> [EXCERPT]:
"""
I'll need to get enough deck up to give access to laminate in about five foot of beam shelf, to replace the ribs and deck beams. The original beam shelf, ribs and deck beams are in elm.

Advice from anyone with experience of doing such a job would be appreciated. In particular, advice on materials and scarf joints (when laminating in situ?).
 
Not sure about providing advice but can relay my experience. TG had some serious rot in the starboard beam shelf caused by long term failure of the deck caulking - in turn I think caused by failure of the teak deck fastenings (steel screws). In the end I replaced a 25ft length if I remember correctly (I can look out the pictures). Cut two scarfs 10:1, one at either end. Only difficulty cutting the first scarf was that as I cut, the joint naturally wanted to close on the saw. But it was possible. The replacement was two planks scarfed together which we did first and then bent and trained to shape on a jig made out of the old covering board: we left it there about two months well clamped up. Although it straightened back on release, it was clear it had got the idea as it bent into position quite easily. We tried it dry first before removing and then applying glue and finally inserting and copper riveting the scarf. I have to say I was quite proud of the results.

I also had it affecting the half beams and the top of some ribs. The gunwales had also largely gone and were replaced. It was a straight replacement of the half beams and I sistered the oak ribs. I did consider a laminated repair to the ribs but it was a task too far. Overall I was lucky as most of the damage to the ribs was only an inch or so. I guess purists might point out that I failed TG in sistering the ribs but it certainly hasn't caused any problems. I guess the key things were:

Access - and I was replacing all the deck so everything was stripped away although I did compromise over internal fitting removal and kept this to a minimum;
Good tools - I treated myself to a new saw for the cutting of the scarfs; compaired to the cost of the timber, it was a minimal expense and I found something that really suited me;
Clamps - stacks and stacks of good sized ones;
And the usual rules about thinking and measuring twice - oh and a beveled edge to help the bend. I guess depending where this repair is, the length of the repair might be guided by the need to get clear cuts for the scarfs and to maintain sufficient strength in the beam shelf. My starboard beam shelf is now effectively four 8 ft lengths (not counting the scarf overlaps). I don't think I would want a repair to be too short but I confess that is based upon a feeling that too short a repair might be weak not knowledge. My mechanical knowledge doesn't extend that far.
"""
> [WHAT TO PRODUCE]:
Write out the stretch of the beam shelf text from "I'll need to" through "are in elm.", swapping "elm" for "oak".

Stored items:
"""
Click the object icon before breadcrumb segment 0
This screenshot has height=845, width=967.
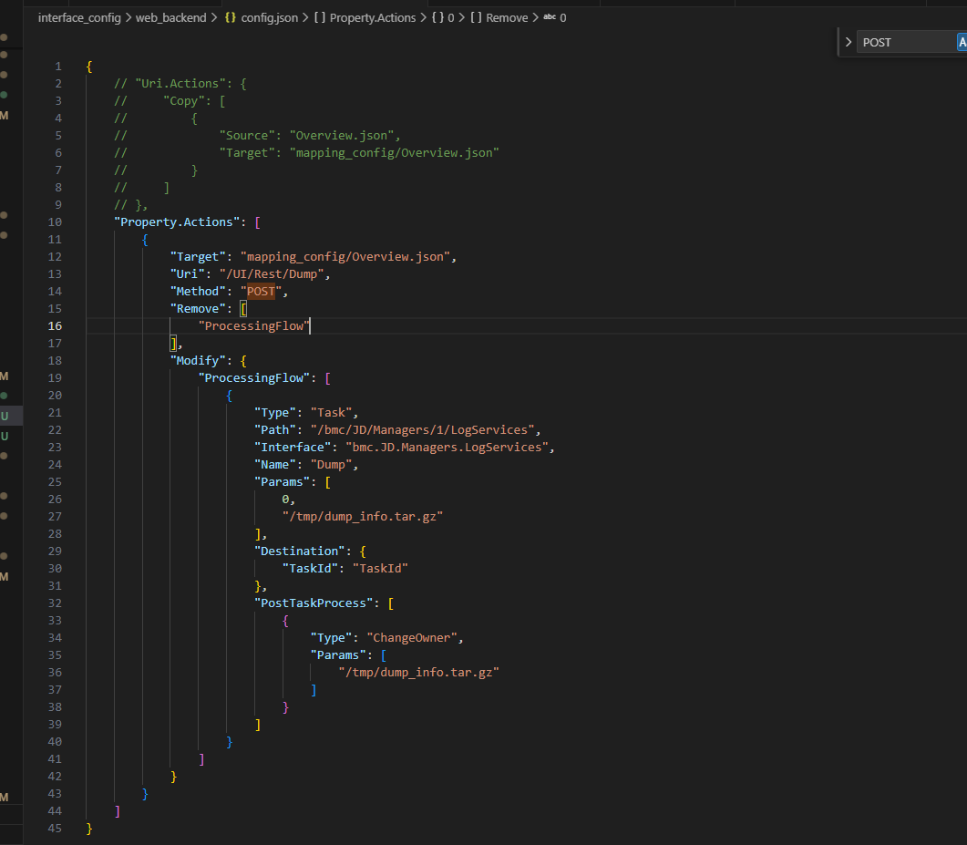(437, 17)
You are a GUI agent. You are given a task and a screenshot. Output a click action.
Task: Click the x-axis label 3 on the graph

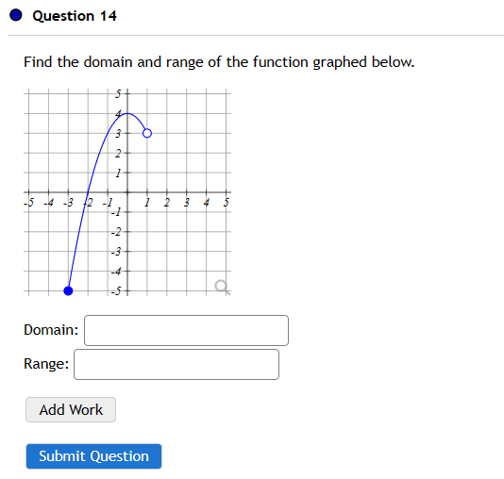[187, 203]
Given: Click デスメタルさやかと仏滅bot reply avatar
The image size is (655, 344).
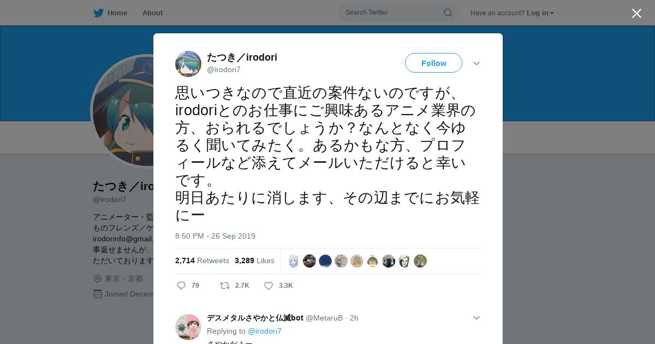Looking at the screenshot, I should (x=188, y=327).
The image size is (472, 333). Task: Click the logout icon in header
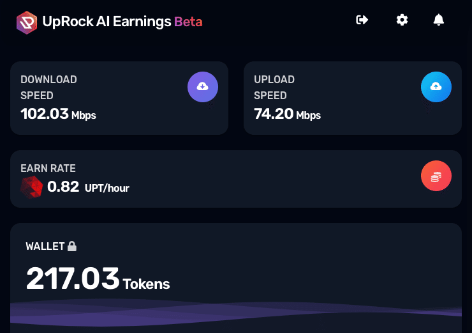click(x=362, y=20)
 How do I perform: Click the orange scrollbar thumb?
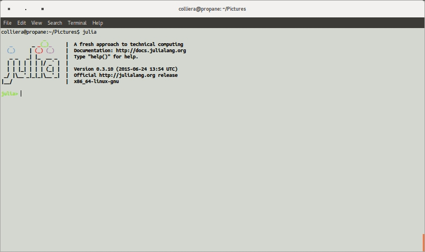[423, 242]
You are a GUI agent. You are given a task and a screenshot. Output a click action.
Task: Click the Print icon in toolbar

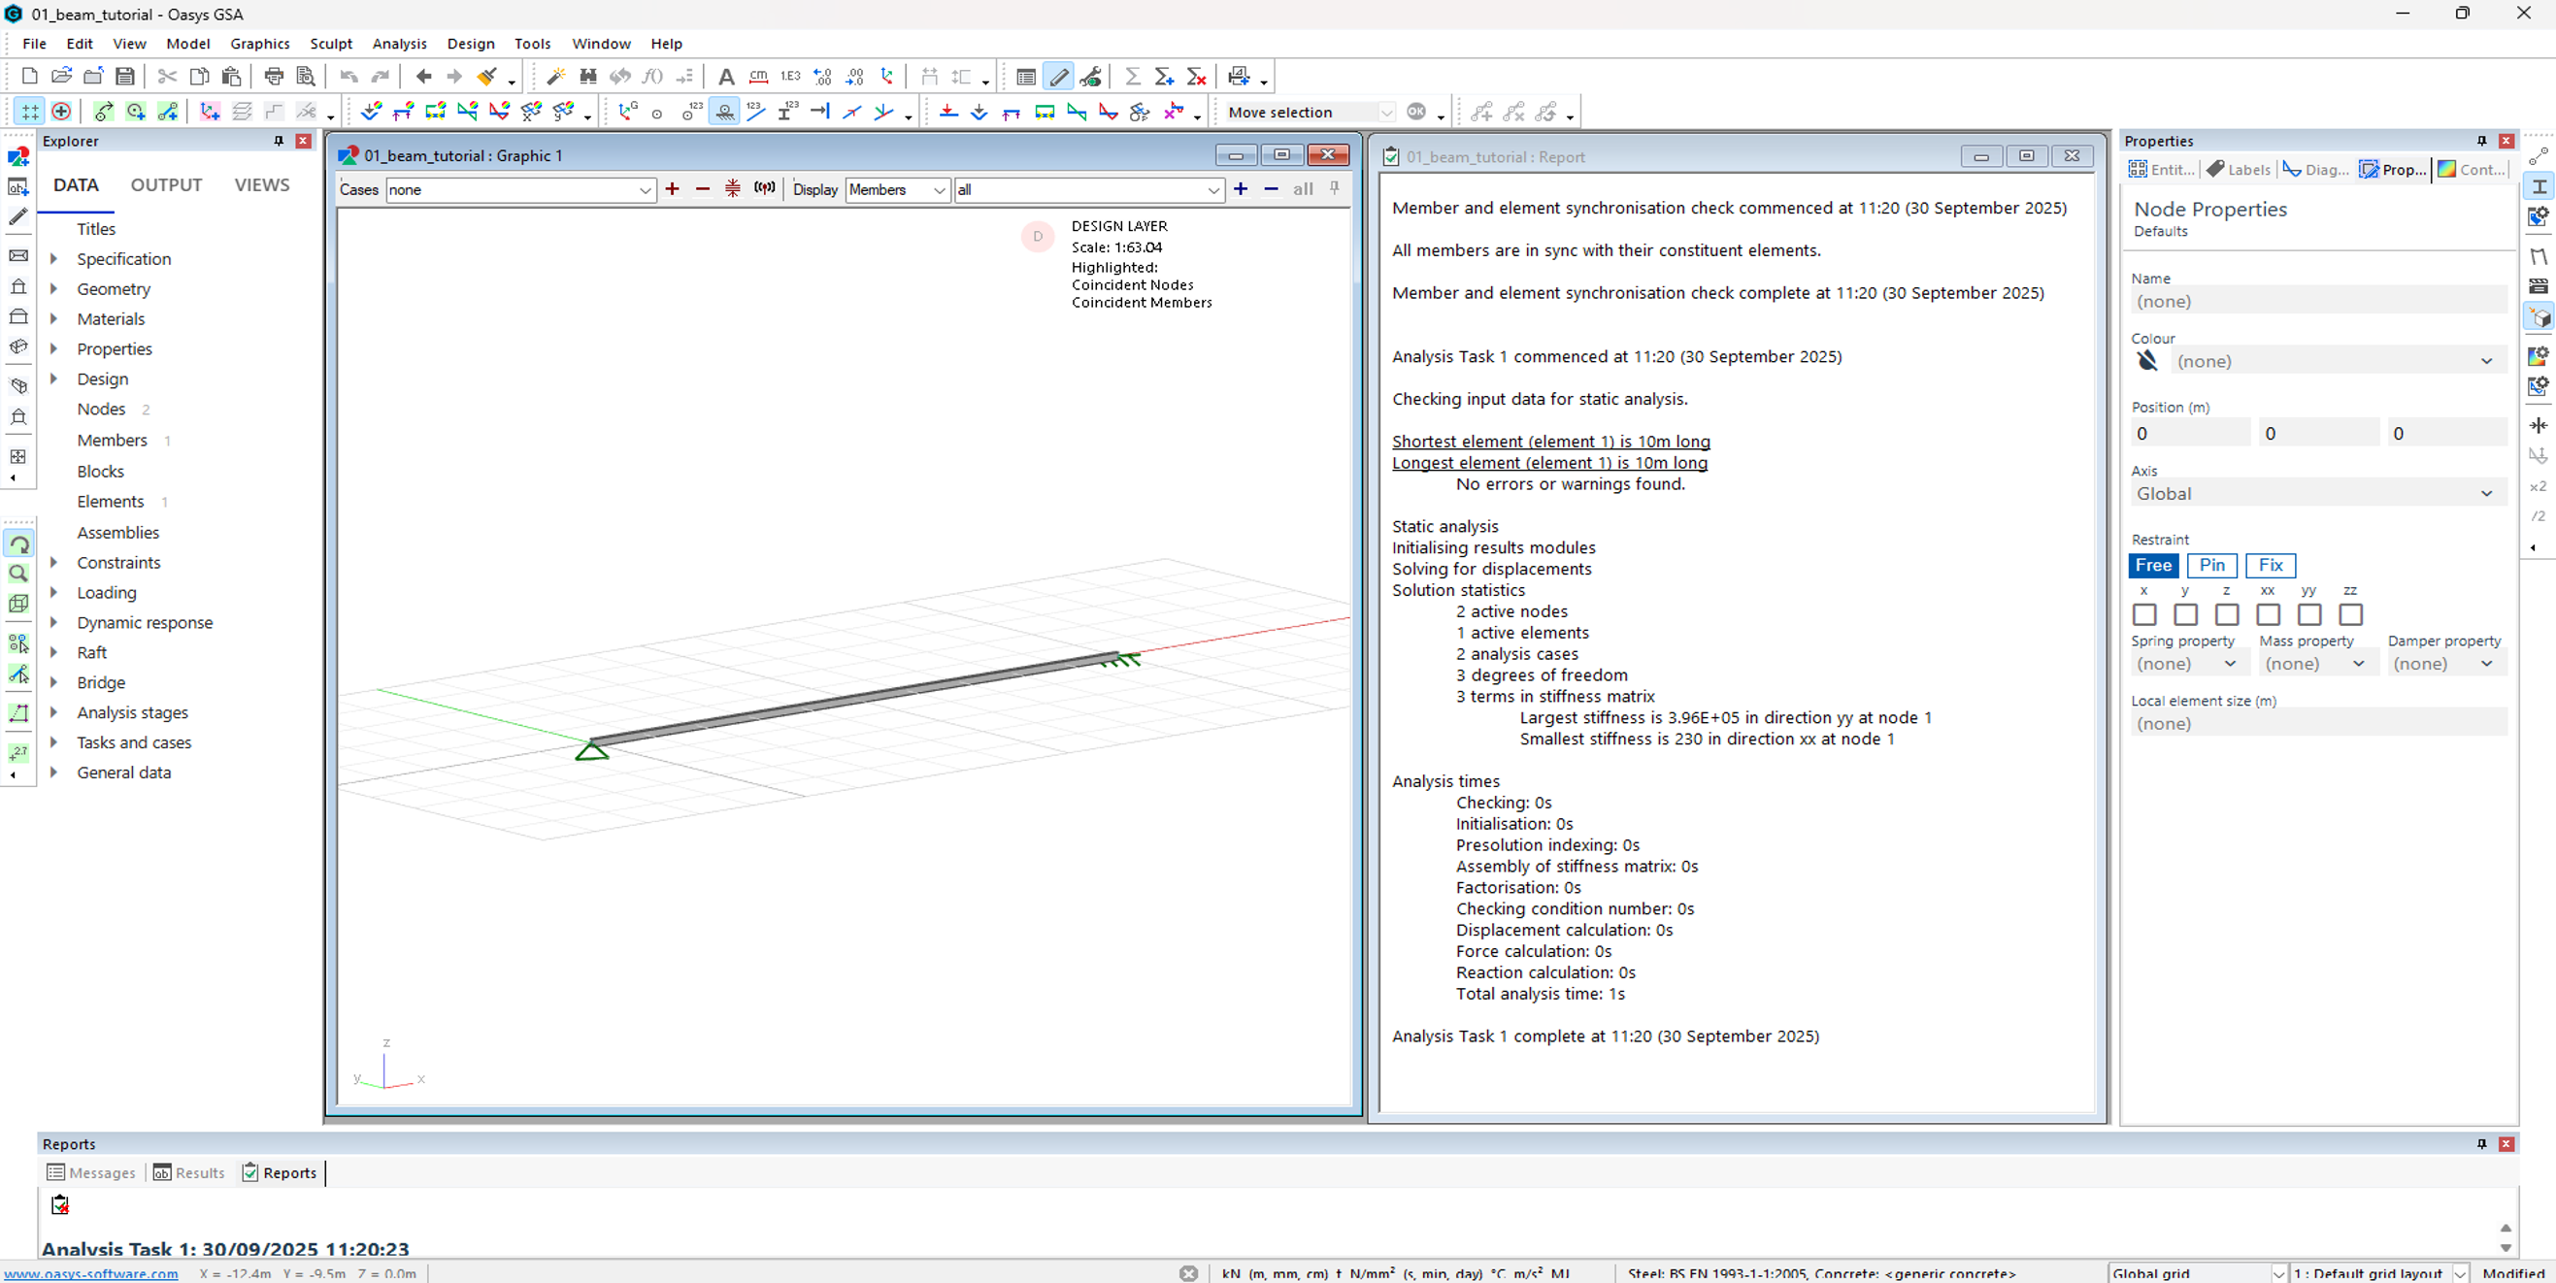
"""
> [CORRECT ANSWER]:
I'll need to get enough deck up to give access to laminate in about five foot of beam shelf, to replace the ribs and deck beams. The original beam shelf, ribs and deck beams are in oak.